Directions for this task:
From the line with "The image size is (600, 449)." through the line with "Show next gallery image with right arrow", inclusive, return each line of the data below exactly and leave the rest out.

(Saved entries)
+++++

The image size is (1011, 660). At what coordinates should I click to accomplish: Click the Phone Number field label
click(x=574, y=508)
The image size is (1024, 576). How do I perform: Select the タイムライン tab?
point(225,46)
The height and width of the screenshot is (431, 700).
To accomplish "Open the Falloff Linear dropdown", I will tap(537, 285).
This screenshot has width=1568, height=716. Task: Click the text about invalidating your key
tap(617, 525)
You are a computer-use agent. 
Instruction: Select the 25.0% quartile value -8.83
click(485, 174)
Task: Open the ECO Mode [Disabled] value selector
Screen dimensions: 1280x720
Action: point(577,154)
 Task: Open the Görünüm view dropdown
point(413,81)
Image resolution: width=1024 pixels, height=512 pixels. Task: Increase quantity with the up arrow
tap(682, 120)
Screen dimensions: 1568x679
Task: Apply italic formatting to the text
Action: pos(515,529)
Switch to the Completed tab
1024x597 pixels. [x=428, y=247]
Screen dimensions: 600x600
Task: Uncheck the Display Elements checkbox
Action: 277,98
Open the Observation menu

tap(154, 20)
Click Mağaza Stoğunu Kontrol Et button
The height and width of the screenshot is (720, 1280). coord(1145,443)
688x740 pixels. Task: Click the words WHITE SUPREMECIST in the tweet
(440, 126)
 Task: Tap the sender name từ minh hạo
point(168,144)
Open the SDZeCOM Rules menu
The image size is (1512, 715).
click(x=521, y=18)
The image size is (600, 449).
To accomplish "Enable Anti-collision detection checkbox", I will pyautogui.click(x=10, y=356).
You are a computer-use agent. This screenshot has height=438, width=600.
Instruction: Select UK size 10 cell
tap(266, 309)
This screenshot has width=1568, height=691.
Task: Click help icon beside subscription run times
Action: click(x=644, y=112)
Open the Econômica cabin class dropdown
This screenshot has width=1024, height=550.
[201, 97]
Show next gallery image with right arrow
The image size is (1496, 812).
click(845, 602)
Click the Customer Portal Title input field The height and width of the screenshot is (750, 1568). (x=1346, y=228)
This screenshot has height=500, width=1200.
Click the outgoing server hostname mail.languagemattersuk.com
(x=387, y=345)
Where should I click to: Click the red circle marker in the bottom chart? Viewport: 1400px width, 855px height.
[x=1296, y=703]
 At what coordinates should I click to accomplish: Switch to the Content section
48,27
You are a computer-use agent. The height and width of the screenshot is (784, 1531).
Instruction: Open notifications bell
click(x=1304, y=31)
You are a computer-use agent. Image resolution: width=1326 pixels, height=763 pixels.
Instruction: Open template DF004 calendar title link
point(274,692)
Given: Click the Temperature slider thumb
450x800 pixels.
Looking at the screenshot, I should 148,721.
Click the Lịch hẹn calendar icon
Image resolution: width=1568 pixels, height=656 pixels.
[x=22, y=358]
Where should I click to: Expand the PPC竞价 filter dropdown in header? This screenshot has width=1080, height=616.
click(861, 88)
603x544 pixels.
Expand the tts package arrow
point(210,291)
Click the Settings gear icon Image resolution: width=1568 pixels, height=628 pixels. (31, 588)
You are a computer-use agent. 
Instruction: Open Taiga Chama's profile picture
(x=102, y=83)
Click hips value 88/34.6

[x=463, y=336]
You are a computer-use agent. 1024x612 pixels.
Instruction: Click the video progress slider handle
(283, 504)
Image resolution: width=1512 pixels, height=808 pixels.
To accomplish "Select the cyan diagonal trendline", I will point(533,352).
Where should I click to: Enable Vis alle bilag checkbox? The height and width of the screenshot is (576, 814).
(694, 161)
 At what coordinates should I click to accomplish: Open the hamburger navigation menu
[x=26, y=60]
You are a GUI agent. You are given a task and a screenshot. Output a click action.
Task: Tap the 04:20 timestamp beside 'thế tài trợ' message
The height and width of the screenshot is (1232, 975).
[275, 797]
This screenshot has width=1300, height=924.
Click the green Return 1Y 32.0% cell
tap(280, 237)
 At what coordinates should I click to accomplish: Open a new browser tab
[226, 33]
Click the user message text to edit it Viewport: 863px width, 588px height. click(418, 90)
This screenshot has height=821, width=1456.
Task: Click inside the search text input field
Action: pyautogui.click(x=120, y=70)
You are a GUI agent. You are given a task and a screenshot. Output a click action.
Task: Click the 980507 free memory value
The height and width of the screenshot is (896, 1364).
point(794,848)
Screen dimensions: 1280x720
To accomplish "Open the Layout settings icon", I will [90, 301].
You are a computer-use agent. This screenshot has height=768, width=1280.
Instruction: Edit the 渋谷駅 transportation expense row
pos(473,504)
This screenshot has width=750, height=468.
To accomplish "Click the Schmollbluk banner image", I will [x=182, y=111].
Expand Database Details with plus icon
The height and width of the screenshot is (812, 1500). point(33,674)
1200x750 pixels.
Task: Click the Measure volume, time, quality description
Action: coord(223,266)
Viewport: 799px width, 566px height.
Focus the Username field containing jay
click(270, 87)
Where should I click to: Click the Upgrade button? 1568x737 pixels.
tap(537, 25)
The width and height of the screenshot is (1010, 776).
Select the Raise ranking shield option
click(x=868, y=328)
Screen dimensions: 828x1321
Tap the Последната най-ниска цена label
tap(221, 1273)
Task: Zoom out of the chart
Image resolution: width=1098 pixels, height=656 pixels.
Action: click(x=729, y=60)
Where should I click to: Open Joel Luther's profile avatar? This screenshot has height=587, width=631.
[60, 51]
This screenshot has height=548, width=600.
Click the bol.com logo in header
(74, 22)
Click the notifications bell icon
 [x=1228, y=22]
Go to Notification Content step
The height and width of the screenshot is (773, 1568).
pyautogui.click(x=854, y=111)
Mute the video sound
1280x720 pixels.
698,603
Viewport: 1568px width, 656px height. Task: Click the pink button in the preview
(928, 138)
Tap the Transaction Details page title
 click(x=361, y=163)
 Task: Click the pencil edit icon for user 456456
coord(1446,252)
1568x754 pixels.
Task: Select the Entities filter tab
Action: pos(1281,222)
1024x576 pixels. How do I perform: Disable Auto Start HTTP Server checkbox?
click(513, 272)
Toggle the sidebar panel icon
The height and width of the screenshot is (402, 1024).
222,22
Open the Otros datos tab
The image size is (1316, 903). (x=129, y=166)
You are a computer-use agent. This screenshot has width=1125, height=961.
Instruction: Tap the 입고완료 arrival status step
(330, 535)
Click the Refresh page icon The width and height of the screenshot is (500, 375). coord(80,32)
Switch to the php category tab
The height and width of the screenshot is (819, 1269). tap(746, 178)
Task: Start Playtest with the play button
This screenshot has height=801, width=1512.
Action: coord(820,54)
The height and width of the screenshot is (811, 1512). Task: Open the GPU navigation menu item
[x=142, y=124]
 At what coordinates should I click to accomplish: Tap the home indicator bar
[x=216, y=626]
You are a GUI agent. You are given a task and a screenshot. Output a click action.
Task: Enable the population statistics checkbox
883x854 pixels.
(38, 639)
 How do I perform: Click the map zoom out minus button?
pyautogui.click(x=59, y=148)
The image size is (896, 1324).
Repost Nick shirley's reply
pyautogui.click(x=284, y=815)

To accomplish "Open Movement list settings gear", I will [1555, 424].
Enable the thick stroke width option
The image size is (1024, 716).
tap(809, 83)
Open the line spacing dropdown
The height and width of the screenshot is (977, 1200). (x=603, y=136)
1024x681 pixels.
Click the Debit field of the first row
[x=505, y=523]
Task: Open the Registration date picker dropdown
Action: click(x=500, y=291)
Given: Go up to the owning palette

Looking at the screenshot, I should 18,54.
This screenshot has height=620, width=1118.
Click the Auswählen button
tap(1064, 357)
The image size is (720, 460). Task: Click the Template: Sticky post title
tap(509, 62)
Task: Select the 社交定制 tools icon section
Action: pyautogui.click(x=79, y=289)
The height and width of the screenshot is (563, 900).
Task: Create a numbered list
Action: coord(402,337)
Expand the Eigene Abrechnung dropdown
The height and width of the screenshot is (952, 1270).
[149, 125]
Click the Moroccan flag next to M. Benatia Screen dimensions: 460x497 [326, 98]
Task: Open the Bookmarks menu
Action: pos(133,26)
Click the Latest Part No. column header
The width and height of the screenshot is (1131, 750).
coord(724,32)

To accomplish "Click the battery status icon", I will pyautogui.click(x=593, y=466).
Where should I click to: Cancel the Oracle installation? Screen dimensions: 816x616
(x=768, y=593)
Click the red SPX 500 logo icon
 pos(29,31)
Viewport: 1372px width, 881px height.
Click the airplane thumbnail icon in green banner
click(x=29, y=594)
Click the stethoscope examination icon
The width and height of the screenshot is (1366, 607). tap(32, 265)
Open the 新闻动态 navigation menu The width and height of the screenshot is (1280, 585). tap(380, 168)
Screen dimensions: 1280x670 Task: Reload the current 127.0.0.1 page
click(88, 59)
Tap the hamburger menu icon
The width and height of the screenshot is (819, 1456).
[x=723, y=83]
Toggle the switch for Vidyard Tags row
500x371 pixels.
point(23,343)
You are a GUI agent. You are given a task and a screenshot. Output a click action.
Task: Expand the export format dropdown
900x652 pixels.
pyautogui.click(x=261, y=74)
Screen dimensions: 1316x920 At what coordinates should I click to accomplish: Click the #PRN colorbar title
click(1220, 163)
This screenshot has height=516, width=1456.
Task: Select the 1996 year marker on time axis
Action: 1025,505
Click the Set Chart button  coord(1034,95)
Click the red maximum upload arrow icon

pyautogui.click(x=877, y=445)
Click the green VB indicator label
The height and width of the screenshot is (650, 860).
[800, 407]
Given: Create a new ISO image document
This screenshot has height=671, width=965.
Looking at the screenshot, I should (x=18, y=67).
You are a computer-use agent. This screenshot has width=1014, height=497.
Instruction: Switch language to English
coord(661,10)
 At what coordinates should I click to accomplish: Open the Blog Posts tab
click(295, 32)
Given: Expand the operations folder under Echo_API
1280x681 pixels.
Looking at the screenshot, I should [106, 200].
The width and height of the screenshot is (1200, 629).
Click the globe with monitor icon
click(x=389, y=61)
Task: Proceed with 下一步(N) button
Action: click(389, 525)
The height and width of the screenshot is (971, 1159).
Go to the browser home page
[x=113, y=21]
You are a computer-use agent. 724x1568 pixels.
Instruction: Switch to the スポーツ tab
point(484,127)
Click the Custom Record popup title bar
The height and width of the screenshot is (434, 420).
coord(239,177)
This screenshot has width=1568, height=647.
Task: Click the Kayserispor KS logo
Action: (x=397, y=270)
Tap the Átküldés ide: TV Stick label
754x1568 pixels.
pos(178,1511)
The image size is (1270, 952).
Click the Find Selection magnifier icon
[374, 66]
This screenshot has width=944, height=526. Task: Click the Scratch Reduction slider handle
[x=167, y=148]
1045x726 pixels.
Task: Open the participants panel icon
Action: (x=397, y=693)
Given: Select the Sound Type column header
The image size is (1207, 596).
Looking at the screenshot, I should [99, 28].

+++++

Output of the exercise:
The image size is (600, 449).
To accomplish "Enable Anti-collision detection checkbox", I will pyautogui.click(x=10, y=356).
You are a computer-use agent. This screenshot has height=438, width=600.
Instruction: Select UK size 10 cell
tap(266, 309)
This screenshot has width=1568, height=691.
Task: Click help icon beside subscription run times
Action: click(x=644, y=112)
Open the Econômica cabin class dropdown
This screenshot has width=1024, height=550.
[201, 97]
Show next gallery image with right arrow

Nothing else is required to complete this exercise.